WHAT TO PRODUCE:
Retrieve every line of the data holding the word "icon".
================
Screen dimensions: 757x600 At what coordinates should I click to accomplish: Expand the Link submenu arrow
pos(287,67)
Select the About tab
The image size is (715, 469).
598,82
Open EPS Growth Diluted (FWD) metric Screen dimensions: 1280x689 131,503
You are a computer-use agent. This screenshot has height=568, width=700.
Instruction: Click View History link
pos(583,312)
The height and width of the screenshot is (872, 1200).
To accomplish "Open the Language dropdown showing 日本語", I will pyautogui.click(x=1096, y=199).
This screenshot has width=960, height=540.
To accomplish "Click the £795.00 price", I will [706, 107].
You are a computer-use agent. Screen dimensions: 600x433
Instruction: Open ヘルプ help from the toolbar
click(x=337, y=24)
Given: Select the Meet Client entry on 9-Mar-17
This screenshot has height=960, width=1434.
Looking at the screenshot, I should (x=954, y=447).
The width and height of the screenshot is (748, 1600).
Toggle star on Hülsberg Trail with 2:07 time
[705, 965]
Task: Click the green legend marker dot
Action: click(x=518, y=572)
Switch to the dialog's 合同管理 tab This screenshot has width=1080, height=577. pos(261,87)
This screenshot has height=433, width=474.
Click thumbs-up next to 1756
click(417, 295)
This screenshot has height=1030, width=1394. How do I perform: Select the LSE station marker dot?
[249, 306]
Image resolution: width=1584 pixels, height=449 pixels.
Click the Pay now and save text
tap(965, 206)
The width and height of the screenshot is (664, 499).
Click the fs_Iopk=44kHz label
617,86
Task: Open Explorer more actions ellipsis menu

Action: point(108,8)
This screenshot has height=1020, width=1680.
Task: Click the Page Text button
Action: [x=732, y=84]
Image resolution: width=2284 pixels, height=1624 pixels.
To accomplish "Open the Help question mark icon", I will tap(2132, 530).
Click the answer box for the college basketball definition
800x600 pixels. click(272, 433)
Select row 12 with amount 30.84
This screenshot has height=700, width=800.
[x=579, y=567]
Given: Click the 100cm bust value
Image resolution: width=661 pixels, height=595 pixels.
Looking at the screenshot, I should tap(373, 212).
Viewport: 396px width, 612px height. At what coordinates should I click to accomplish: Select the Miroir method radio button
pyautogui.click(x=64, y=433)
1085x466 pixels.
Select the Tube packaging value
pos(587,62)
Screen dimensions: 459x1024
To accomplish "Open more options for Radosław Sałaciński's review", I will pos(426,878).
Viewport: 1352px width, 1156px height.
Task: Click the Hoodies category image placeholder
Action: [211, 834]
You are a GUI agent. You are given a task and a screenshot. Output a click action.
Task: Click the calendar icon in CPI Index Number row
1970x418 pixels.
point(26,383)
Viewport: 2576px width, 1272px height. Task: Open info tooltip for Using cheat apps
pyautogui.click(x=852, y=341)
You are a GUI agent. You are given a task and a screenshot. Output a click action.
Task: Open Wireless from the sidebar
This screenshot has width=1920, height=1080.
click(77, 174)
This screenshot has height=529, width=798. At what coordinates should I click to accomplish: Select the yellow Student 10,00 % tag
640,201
================
REPLY:
To accomplish "Open the Help question mark icon", I will tap(2132, 530).
Task: Click the calendar icon in CPI Index Number row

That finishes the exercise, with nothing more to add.